In this section, you can access to the latest technical information related to the FUTURE project topic.

Research Headlines - Think smart for better transport planning

© Nommon Solutions and Technologies

As city-dwellers go about their day, they typically send a few texts, use a smart ticket to access public transport or do some shopping with their bank card. Data from these activities can build up a picture of when and why populations move around a city over time.

Researchers in the EUNOIA project have developed tools that analyse this information to better understand what drives people’s travel decisions. Using these, they have improved a common forecasting model to help mobility policymakers more easily balance the interests of citizens, the environment and the economy. Finally, case studies with the tools on bicycle-sharing schemes in Barcelona, London and Zurich show how local authorities can use the innovations to promote sustainable travel.

This project was one of the first in Europe to address in detail how data from mobile personal devices, social networks and resource-sharing services can shed light on mobility in cities, says deputy project coordinator Ricardo Herranz of Nommon Solutions and Technology SL, a Spanish SME that provides decision support technology. The data provides greater detail than traditional mobility surveys and can be kept constantly up-to date, he explains. “It helps policymakers evaluate infrastructure better – which limits planning mistakes – so citizens can have better services.”

New frontiers

EUNOIA’s main innovation was a prototype tool that uses mobile telephone records to measure population movements around a city, such as the number of trips in a certain direction or how many people attend an event, he says. At the same time, EUNOIA researchers improved the science behind analysing mobility data, in particular learning how people in groups make decisions when they are travelling together. They also developed a tool to visualise demographic data so planners can more easily understand results.

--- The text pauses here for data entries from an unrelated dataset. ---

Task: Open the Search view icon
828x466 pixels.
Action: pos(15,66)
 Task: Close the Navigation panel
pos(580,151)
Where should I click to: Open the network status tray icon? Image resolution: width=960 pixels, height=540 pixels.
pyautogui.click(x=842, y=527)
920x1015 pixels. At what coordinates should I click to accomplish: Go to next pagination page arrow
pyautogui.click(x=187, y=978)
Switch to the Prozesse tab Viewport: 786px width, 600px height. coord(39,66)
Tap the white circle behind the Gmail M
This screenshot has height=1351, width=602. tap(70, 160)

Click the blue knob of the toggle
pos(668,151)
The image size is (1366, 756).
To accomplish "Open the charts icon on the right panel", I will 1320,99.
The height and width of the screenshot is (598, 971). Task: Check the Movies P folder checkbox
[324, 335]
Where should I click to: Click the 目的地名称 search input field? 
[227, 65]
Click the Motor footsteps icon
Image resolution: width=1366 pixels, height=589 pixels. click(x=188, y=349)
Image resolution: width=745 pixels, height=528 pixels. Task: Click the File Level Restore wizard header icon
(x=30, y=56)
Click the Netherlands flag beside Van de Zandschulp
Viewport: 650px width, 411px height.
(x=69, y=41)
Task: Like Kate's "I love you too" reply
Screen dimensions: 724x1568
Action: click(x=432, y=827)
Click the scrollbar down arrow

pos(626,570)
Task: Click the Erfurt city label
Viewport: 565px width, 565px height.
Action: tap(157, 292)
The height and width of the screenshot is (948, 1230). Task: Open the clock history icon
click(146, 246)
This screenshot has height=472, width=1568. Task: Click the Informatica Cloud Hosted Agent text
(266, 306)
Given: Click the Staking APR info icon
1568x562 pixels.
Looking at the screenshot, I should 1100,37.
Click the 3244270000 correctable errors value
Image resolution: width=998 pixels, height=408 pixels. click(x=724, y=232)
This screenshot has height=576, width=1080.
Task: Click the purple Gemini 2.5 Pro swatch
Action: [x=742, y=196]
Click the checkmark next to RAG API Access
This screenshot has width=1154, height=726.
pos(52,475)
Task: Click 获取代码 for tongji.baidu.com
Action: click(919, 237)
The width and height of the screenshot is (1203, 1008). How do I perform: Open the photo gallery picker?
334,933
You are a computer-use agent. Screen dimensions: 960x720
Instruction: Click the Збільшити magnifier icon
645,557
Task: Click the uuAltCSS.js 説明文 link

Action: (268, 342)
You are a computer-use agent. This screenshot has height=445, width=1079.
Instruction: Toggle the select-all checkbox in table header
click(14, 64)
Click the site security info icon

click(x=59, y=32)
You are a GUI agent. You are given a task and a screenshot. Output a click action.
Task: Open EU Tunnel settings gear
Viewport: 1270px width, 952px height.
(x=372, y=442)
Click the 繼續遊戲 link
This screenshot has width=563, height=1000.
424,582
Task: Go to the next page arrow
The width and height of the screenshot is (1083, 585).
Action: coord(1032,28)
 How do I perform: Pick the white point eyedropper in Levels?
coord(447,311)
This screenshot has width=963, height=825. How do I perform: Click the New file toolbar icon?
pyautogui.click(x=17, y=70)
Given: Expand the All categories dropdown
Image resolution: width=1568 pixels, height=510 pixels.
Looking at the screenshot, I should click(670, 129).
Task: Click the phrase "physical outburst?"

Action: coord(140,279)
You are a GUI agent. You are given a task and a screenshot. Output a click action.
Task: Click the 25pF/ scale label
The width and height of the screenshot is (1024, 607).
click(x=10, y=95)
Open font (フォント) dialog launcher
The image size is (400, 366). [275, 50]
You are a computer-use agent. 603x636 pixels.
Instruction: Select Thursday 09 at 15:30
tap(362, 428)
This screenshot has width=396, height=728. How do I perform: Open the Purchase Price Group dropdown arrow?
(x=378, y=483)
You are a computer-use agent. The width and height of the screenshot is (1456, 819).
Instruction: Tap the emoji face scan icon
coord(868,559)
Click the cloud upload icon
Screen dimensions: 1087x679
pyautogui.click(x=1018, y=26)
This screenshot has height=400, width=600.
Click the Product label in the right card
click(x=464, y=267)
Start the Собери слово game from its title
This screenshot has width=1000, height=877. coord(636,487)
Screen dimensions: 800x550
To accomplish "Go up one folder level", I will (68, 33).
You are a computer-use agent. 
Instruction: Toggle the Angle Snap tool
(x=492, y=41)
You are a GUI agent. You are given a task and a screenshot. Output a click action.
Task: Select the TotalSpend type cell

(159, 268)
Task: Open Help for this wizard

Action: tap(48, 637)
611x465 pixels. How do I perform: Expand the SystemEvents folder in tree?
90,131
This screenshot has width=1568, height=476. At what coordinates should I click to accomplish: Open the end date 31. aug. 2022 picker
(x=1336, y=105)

These results were then used to improve MATSim, a widely-used open-source transport simulation model. Project researchers tested the tools and model upgrades on bike-sharing schemes in Barcelona, London and Zurich, where they were able to use mobile phone data and transport ticket records to analyse trips according to travel reason and to model transport demand.

The research is of great value for planning and managing urban transport, says Herranz. It could also help create new products and services for the transport sector. Indeed, a start-up, Kineo, founded by project consortium member Nommon and project advisor Luis Willumsen has developed commercial uses of the project’s tools and methods for extracting travel data from mobile phone records.

Further horizons

EUNOIA demonstrates the potential of new, non-conventional data sources to fine-tune urban simulation models and double-check their results, adds Herranz. The research team has published many articles in major scientific journals, and the research avenues they opened have already been explored more extensively in later research projects such as the FP7 project INSIGHT.

Meanwhile, Barcelona, London and Zurich have continued their work with EUNOIA partners in new projects, and a variety of private and public institutions have employed Kineo’s solutions to acquire and visualise demographic travel information.

“EUNOIA made significant scientific contributions,” says Herranz. Future steps will be to merge different data sources into single modelling tools, and gather data for modelling from rapidly developing countries, for example through crowdsourcing. On an even bigger scale, other work could help develop a ‘science of cities’, he adds, which would model cities’ development over different timescales and lengths and through different city interactions to continue to improve city planning.